Une société conclut un contrat de franchise avec un franchiseur spécialisé dans la conception, la fabrication et la distribution de meubles de cuisine et de salle de bains. Quelques années plus tard, le franchiseur résilie unilatéralement le contrat. La société franchisée lui réclame alors des dommages-intérêts (200 000 €) pour dol commis lors de la conclusion du contrat, ses résultats étant bien loin de ceux annoncés par le franchiseur. Ce dernier conteste l’existence d’un vice du consentement compte tenu de l’expérience professionnelle du dirigeant de la société franchisée, qui a exercé des fonctions de direction commerciale pendant 18 ans dans le même secteur d’activité.

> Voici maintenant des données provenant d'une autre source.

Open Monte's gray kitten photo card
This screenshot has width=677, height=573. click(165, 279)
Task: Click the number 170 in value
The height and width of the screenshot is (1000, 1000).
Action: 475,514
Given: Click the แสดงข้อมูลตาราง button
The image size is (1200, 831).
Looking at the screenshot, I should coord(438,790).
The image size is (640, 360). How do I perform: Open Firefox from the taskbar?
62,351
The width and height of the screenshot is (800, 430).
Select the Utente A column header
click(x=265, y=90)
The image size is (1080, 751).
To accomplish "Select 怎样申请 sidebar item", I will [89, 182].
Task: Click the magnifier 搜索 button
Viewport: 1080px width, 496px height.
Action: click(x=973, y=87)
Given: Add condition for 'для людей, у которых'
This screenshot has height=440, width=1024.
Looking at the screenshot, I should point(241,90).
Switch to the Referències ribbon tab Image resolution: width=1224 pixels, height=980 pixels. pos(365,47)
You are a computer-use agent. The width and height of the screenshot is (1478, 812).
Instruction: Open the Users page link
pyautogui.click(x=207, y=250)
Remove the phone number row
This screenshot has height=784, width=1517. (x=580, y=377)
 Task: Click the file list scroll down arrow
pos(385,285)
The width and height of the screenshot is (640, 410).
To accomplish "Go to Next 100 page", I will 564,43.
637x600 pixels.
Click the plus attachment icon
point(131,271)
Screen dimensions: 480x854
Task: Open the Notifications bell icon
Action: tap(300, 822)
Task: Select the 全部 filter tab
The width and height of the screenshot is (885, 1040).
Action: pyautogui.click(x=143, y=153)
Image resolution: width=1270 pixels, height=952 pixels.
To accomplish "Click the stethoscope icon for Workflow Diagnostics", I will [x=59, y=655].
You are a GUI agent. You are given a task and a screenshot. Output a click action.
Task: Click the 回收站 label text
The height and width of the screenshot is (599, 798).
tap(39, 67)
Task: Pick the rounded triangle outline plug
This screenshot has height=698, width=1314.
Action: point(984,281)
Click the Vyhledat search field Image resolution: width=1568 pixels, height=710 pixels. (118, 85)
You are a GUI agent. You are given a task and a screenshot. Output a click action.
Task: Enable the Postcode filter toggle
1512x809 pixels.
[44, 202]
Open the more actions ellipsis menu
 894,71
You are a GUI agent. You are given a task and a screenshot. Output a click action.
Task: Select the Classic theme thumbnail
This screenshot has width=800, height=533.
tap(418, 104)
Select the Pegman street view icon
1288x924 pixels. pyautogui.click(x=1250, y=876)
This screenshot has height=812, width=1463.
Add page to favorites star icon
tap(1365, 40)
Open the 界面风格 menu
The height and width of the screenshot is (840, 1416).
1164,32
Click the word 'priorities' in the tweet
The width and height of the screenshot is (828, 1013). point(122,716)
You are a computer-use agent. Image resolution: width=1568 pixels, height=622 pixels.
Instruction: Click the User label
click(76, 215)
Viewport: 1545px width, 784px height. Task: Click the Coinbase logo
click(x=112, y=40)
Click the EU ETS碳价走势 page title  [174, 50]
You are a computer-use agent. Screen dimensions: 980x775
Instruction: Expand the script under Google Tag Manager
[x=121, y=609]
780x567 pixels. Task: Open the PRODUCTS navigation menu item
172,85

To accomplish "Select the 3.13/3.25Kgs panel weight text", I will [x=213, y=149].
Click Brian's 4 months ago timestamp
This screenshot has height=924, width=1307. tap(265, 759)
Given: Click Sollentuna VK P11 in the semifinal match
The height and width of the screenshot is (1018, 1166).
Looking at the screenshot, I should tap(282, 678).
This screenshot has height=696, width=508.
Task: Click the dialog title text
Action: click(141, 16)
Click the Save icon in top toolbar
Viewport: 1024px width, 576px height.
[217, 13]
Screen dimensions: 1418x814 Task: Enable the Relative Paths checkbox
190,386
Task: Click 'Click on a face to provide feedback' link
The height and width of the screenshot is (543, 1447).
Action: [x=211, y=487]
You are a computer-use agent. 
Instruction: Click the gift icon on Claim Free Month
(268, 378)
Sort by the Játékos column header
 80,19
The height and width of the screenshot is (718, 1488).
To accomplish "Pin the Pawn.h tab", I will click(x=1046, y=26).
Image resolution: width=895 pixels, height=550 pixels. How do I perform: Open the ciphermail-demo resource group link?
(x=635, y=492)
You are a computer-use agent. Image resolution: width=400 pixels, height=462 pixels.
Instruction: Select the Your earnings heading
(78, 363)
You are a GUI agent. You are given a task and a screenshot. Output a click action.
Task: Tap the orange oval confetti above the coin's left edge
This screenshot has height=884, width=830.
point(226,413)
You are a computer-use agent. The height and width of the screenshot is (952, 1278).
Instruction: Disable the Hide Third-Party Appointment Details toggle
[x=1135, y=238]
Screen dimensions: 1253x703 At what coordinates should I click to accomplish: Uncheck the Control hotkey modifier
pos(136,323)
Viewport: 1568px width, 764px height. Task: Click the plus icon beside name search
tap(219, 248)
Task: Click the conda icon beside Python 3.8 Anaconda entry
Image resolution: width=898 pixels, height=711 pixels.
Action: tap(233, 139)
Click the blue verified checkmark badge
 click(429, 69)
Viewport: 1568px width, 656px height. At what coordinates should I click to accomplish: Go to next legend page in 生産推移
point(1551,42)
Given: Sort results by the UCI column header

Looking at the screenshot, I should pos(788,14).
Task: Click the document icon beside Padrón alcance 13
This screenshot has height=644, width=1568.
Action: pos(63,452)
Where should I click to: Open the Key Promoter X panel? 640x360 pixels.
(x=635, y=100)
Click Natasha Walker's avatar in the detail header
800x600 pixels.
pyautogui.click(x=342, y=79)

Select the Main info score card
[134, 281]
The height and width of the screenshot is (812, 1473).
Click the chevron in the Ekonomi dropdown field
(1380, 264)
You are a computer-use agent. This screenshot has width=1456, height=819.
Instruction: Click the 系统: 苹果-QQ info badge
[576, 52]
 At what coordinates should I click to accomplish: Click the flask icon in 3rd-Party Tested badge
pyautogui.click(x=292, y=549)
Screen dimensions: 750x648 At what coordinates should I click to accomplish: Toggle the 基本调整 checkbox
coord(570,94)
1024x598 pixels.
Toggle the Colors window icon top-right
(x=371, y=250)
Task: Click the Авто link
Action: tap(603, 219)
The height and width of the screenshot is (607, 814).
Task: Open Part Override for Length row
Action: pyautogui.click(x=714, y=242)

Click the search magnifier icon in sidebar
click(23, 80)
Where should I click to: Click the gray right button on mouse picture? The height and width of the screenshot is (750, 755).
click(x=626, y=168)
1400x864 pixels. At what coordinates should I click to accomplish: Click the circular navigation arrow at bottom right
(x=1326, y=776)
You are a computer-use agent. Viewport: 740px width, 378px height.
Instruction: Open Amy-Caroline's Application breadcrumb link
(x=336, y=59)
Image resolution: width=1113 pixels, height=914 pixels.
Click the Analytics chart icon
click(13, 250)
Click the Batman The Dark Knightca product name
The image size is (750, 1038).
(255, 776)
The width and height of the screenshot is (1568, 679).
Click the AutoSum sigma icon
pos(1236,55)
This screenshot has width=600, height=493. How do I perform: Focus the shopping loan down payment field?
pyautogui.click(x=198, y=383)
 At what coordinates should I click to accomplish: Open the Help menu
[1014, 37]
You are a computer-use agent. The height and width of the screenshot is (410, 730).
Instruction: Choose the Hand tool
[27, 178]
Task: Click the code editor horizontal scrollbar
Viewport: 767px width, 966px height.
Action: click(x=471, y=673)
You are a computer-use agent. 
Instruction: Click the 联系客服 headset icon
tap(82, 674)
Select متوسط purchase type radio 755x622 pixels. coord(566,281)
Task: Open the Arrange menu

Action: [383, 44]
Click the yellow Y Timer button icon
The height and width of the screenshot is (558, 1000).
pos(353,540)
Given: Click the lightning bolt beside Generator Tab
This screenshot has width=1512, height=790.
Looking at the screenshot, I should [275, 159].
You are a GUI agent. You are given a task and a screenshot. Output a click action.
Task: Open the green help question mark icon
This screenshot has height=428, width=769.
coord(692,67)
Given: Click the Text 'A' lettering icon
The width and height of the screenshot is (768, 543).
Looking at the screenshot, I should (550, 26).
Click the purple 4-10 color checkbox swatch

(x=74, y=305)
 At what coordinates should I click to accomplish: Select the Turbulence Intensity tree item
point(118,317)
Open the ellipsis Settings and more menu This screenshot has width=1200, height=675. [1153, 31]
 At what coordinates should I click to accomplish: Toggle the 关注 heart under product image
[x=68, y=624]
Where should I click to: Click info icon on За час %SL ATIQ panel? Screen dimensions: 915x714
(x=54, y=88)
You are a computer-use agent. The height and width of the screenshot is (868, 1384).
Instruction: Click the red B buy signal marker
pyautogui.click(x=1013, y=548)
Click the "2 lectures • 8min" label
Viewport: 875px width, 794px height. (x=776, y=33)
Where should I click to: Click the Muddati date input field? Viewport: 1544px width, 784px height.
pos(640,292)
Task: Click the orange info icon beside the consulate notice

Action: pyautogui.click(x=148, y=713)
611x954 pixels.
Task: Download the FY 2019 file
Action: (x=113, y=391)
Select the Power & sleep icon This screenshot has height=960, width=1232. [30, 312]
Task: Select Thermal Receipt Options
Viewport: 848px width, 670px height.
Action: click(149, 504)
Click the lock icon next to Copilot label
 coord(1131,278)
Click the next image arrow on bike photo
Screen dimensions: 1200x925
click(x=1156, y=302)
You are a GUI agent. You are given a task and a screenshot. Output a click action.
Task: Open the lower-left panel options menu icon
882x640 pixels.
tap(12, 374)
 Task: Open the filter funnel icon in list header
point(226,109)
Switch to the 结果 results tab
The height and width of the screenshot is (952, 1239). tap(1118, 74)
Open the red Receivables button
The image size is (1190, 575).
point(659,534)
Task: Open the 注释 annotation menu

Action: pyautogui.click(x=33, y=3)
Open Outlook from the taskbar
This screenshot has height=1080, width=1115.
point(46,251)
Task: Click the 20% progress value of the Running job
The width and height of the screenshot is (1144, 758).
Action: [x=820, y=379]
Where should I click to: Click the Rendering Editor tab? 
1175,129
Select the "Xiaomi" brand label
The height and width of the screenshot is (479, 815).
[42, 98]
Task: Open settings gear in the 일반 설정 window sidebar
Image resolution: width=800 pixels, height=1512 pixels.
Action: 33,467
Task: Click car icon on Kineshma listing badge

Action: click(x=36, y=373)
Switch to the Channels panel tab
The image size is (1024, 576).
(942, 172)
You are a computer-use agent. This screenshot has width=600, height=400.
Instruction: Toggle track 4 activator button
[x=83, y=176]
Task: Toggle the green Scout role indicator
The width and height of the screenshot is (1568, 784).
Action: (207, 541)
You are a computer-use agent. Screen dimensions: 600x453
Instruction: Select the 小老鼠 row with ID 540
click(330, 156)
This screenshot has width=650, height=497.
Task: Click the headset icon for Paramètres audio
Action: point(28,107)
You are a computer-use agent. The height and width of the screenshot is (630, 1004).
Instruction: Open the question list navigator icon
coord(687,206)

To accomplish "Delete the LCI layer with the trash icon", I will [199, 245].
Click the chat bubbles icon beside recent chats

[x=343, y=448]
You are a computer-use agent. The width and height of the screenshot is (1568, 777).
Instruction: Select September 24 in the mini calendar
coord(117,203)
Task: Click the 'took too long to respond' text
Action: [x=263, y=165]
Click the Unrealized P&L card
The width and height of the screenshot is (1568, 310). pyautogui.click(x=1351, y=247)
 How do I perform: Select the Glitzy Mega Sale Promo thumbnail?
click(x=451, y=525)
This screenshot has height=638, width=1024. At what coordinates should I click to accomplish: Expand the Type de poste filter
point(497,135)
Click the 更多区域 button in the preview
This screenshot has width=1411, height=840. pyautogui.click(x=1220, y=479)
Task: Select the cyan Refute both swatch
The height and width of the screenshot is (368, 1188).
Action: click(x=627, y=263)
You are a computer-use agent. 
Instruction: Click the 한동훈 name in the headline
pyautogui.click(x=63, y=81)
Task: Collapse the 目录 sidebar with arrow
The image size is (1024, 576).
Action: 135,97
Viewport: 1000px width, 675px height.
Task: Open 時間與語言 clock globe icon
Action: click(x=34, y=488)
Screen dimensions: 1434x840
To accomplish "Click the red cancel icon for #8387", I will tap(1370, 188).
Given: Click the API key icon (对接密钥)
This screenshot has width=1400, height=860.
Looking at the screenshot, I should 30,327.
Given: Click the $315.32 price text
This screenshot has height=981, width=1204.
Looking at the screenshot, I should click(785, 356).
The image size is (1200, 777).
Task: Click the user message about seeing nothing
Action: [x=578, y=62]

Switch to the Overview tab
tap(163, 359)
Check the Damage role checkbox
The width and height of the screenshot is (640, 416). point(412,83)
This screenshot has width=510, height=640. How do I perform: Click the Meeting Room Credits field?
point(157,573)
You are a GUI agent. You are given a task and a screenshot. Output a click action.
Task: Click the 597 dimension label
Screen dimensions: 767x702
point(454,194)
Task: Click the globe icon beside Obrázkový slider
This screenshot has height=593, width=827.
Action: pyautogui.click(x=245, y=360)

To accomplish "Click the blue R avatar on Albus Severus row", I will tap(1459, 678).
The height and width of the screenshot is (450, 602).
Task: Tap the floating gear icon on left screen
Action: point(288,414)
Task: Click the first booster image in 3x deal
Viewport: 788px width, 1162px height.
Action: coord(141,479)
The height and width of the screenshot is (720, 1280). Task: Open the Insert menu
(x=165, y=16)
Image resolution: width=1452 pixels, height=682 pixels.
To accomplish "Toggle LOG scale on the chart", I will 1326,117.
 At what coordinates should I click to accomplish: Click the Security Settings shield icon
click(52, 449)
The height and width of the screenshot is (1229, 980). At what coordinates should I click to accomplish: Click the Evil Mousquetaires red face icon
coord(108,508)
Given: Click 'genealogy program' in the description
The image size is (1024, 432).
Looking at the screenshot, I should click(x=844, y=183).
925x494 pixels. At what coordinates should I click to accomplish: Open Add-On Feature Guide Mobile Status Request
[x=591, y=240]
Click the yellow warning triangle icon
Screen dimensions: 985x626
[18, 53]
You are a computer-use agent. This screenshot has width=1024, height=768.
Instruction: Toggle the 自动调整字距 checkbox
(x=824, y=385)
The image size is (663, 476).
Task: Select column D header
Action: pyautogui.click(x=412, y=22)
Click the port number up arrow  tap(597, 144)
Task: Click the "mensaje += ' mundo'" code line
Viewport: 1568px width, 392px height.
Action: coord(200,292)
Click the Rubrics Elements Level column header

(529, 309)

La Cour de cassation rejette l’argument du franchiseur et retient l’existence d’un dol. Lorsque le franchiseur communique au candidat franchisé un compte d'exploitation, celui-ci doit être sincère et vérifiable ; en l'espèce, le document d’information précontractuelle (DIP) de six pages, remis à la société franchisée, était succinct ; il ne comportait, au titre de la description du marché local, que l'indication des parts des départements du Nord et du Pas-de-Calais de l'indice de disparité de la consommation, calculé par l'organisme de crédit Cetelem, et il ne contenait aucune mention sur les autres magasins implantés dans la zone géographique. Le franchiseur avait adressé à la société franchisée un compte prévisionnel pour les trois premières années d'exploitation, dont les données s’étaient révélées grossièrement irréalistes et dont l'écart avec les chiffres d'affaires réalisés dépassait la marge d'erreur inhérente à toutes données de nature prévisionnelle, tandis qu'aucune faute de gestion n’était reprochée à la société franchisée.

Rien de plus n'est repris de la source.